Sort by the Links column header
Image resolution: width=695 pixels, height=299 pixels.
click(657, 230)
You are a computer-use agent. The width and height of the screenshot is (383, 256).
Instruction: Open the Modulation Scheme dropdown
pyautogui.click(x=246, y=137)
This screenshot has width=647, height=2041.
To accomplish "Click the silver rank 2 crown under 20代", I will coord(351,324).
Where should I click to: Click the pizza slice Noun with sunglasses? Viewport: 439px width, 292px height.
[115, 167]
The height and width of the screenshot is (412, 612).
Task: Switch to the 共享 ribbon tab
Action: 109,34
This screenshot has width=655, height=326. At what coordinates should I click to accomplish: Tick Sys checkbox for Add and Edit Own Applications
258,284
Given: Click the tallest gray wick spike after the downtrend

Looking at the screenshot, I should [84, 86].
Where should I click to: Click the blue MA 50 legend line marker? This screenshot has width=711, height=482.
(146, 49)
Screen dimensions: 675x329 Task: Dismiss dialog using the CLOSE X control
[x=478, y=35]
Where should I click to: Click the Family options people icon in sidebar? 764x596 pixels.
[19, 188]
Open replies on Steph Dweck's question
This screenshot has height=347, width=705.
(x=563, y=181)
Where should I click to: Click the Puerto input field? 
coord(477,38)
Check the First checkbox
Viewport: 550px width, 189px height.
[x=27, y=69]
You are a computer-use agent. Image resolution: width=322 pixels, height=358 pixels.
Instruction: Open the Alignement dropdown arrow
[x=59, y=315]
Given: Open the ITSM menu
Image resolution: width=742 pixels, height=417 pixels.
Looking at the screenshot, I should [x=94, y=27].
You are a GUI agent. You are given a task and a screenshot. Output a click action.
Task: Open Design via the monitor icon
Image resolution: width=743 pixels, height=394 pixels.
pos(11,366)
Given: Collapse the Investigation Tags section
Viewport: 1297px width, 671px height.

* [TASK DESCRIPTION]: Line by line, reproduce the records above exactly.

* [SOLUTION TO THIS TASK]:
Sort by the Links column header
Image resolution: width=695 pixels, height=299 pixels.
click(657, 230)
You are a computer-use agent. The width and height of the screenshot is (383, 256).
Instruction: Open the Modulation Scheme dropdown
pyautogui.click(x=246, y=137)
This screenshot has width=647, height=2041.
To accomplish "Click the silver rank 2 crown under 20代", I will coord(351,324).
Where should I click to: Click the pizza slice Noun with sunglasses? Viewport: 439px width, 292px height.
[115, 167]
The height and width of the screenshot is (412, 612).
Task: Switch to the 共享 ribbon tab
Action: 109,34
This screenshot has width=655, height=326. At what coordinates should I click to accomplish: Tick Sys checkbox for Add and Edit Own Applications
258,284
Given: Click the tallest gray wick spike after the downtrend

Looking at the screenshot, I should [84, 86].
Where should I click to: Click the blue MA 50 legend line marker? This screenshot has width=711, height=482.
(146, 49)
Screen dimensions: 675x329 Task: Dismiss dialog using the CLOSE X control
[x=478, y=35]
Where should I click to: Click the Family options people icon in sidebar? 764x596 pixels.
[19, 188]
Open replies on Steph Dweck's question
This screenshot has height=347, width=705.
(x=563, y=181)
Where should I click to: Click the Puerto input field? 
coord(477,38)
Check the First checkbox
Viewport: 550px width, 189px height.
[x=27, y=69]
You are a computer-use agent. Image resolution: width=322 pixels, height=358 pixels.
Instruction: Open the Alignement dropdown arrow
[x=59, y=315]
Given: Open the ITSM menu
Image resolution: width=742 pixels, height=417 pixels.
Looking at the screenshot, I should [x=94, y=27].
You are a GUI agent. You are given a task and a screenshot. Output a click action.
Task: Open Design via the monitor icon
Image resolution: width=743 pixels, height=394 pixels.
pos(11,366)
Given: Collapse the Investigation Tags section
Viewport: 1297px width, 671px height.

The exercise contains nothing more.